Stored data entries
==========

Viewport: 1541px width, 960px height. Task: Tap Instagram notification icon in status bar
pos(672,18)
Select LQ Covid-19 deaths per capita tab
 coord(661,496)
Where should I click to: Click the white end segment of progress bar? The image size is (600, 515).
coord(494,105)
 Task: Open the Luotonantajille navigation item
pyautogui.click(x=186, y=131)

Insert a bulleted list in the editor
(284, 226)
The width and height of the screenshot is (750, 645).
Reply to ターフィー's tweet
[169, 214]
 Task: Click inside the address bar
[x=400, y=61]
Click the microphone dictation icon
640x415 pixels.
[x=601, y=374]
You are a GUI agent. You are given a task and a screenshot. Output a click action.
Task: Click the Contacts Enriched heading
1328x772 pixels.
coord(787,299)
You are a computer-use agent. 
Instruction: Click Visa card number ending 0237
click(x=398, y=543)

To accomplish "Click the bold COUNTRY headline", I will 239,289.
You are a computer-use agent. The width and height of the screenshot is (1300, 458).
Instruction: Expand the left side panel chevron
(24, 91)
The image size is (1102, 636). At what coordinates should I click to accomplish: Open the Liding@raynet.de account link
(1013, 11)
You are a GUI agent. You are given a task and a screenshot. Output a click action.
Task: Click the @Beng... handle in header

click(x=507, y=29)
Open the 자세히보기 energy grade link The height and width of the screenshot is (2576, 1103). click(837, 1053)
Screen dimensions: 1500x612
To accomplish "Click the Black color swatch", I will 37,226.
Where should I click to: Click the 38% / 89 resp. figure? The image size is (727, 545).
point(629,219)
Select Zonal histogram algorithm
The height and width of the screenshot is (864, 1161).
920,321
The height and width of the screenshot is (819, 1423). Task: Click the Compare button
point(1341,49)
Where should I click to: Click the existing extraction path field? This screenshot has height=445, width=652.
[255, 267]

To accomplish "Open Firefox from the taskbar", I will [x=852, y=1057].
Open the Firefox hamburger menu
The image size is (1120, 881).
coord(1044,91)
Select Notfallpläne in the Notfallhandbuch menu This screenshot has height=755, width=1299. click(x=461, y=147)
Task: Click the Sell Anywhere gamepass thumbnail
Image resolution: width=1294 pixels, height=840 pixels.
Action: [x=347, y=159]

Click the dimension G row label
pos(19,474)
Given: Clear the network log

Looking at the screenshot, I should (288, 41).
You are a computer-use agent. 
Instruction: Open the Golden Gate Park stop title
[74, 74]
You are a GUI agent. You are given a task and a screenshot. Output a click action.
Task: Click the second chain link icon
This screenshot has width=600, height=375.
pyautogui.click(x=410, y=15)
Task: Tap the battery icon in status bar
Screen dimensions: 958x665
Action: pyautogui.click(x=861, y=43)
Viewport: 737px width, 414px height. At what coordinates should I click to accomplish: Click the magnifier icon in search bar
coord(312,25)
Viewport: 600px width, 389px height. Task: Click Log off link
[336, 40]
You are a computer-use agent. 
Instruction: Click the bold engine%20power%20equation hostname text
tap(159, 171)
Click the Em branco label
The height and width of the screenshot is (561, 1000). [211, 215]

==========

REQUIREMENT
In full and without alteration, transcribe the entries above.

ANSWER BOX
Viewport: 1541px width, 960px height. Task: Tap Instagram notification icon in status bar
pos(672,18)
Select LQ Covid-19 deaths per capita tab
 coord(661,496)
Where should I click to: Click the white end segment of progress bar? The image size is (600, 515).
coord(494,105)
 Task: Open the Luotonantajille navigation item
pyautogui.click(x=186, y=131)

Insert a bulleted list in the editor
(284, 226)
The width and height of the screenshot is (750, 645).
Reply to ターフィー's tweet
[169, 214]
 Task: Click inside the address bar
[x=400, y=61]
Click the microphone dictation icon
640x415 pixels.
[x=601, y=374]
You are a GUI agent. You are given a task and a screenshot. Output a click action.
Task: Click the Contacts Enriched heading
1328x772 pixels.
coord(787,299)
You are a computer-use agent. 
Instruction: Click Visa card number ending 0237
click(x=398, y=543)

To accomplish "Click the bold COUNTRY headline", I will 239,289.
You are a computer-use agent. The width and height of the screenshot is (1300, 458).
Instruction: Expand the left side panel chevron
(24, 91)
The image size is (1102, 636). At what coordinates should I click to accomplish: Open the Liding@raynet.de account link
(1013, 11)
You are a GUI agent. You are given a task and a screenshot. Output a click action.
Task: Click the @Beng... handle in header

click(x=507, y=29)
Open the 자세히보기 energy grade link The height and width of the screenshot is (2576, 1103). click(837, 1053)
Screen dimensions: 1500x612
To accomplish "Click the Black color swatch", I will 37,226.
Where should I click to: Click the 38% / 89 resp. figure? The image size is (727, 545).
point(629,219)
Select Zonal histogram algorithm
The height and width of the screenshot is (864, 1161).
920,321
The height and width of the screenshot is (819, 1423). Task: Click the Compare button
point(1341,49)
Where should I click to: Click the existing extraction path field? This screenshot has height=445, width=652.
[255, 267]

To accomplish "Open Firefox from the taskbar", I will [x=852, y=1057].
Open the Firefox hamburger menu
The image size is (1120, 881).
coord(1044,91)
Select Notfallpläne in the Notfallhandbuch menu This screenshot has height=755, width=1299. click(x=461, y=147)
Task: Click the Sell Anywhere gamepass thumbnail
Image resolution: width=1294 pixels, height=840 pixels.
Action: [x=347, y=159]

Click the dimension G row label
pos(19,474)
Given: Clear the network log

Looking at the screenshot, I should (288, 41).
You are a computer-use agent. 
Instruction: Open the Golden Gate Park stop title
[74, 74]
You are a GUI agent. You are given a task and a screenshot. Output a click action.
Task: Click the second chain link icon
This screenshot has width=600, height=375.
pyautogui.click(x=410, y=15)
Task: Tap the battery icon in status bar
Screen dimensions: 958x665
Action: pyautogui.click(x=861, y=43)
Viewport: 737px width, 414px height. At what coordinates should I click to accomplish: Click the magnifier icon in search bar
coord(312,25)
Viewport: 600px width, 389px height. Task: Click Log off link
[336, 40]
You are a computer-use agent. 
Instruction: Click the bold engine%20power%20equation hostname text
tap(159, 171)
Click the Em branco label
The height and width of the screenshot is (561, 1000). [211, 215]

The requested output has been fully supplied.